We reproduce this article under “Fair Use” doctrine guidelines:
New polling shows Floridians approve of the recent bipartisan gun reforms passed by Congress and would support more extensive gun policy reforms.
The University of South Florida, in collaboration with Florida International University, polled 600 Floridians and found that 59% of them support the legislation that was signed into law by President Joe Biden in late June.
The bill included $750 million for state-run crisis intervention programs as well as a funding boost for mental health programs and school security. It also closed the so-called “boyfriend loophole” to prevent perpetrators of domestic violence from having guns and encourages states to include juvenile records in background checks.
Floridians, however, say they would go further. More than nine out of 10 residents polled said they would support a universal background check requirement. Support for the proposal crossed party lines with 96% of self-identified Democrats, and 91% of independents and Republicans in favor.
Support was also strong for a ban on selling “assault weapons” to people who are under 21 years old, with 95% of Democrats, 89% of independents and 81% of Republicans on board. Notably, Florida banned the sale of long guns to those under 21 in the wake of the Parkland shooting.
There was similar support for requiring any person, regardless of age, to obtain a special license to purchase assault weapons and for instituting a mandatory waiting period for all gun purchases.
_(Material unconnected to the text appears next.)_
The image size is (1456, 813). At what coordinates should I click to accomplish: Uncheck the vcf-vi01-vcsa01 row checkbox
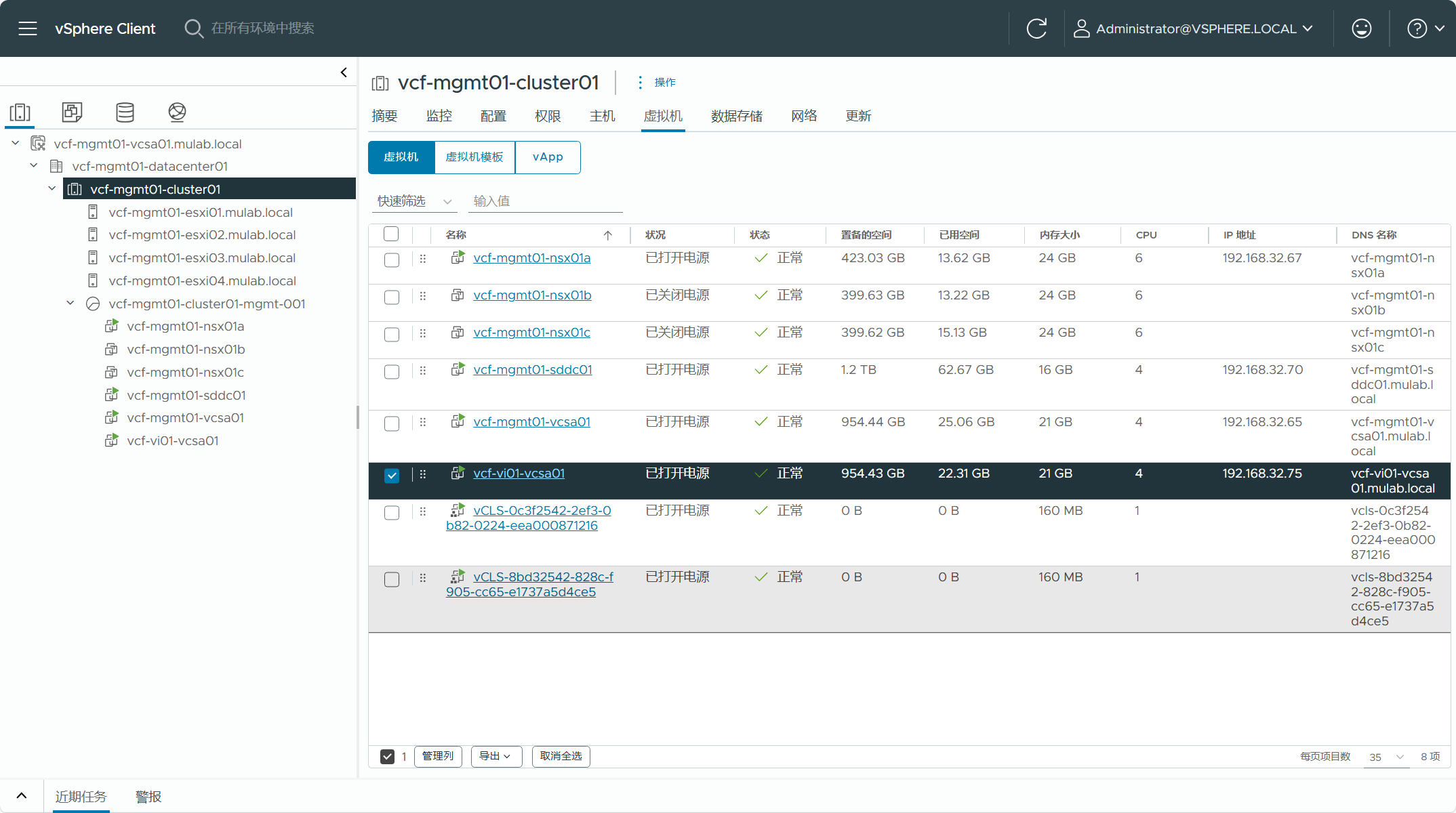(392, 476)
The USF/FIU survey was conducted July 2-10 and has a margin of error of plus or minus 4%.
John Lott Weighs In
Curious about such results in the “Castle Doctrine” state of Florida, we asked nationally known gun crime expert John Lott of the Crime Prevention Research Center what his take was on the matter.
Mr. Lott’s response:
These surveys are notoriously inaccurate. It is unlikely that most people have a clue what is in the legislation that was passed by the Congress.
As to the accuracy of these polls, take a look at the times Bloomberg has put universal background checks on the ballot.
Given the supposed 90% support in polls for universal background checks and the massive financial support provided by Bloomberg, one would think that these initiatives in states such as Nevada and Maine would be slam dunks. Yet, Bloomberg lost in Maine by 4 percent, and won in Nevada by just 0.8 percent. Bloomberg’s initiative only eked out the win in Nevada because of the $20 million spent to support it, amounting to an incredible $35.30 per vote. He outspent his opponents by a factor of three – in Maine, the $8 million he spent outdid the other side by a factor of six. Bloomberg was responsible for more than 90 percent of the money going to support these ballot measures.
It turns out that “an error” in how the Nevada initiative was written prevented it from taking effect. But it really probably wasn’t an error since the issue is who would pay for these background checks. The initiative just assumed that the federal government would pay for it though even the Obama administration has made it clear that the states have to pay for this. Correcting this “error” in the original initiative so that the state would pick up the cost means that Bloomberg would likely have lost the vote in Nevada.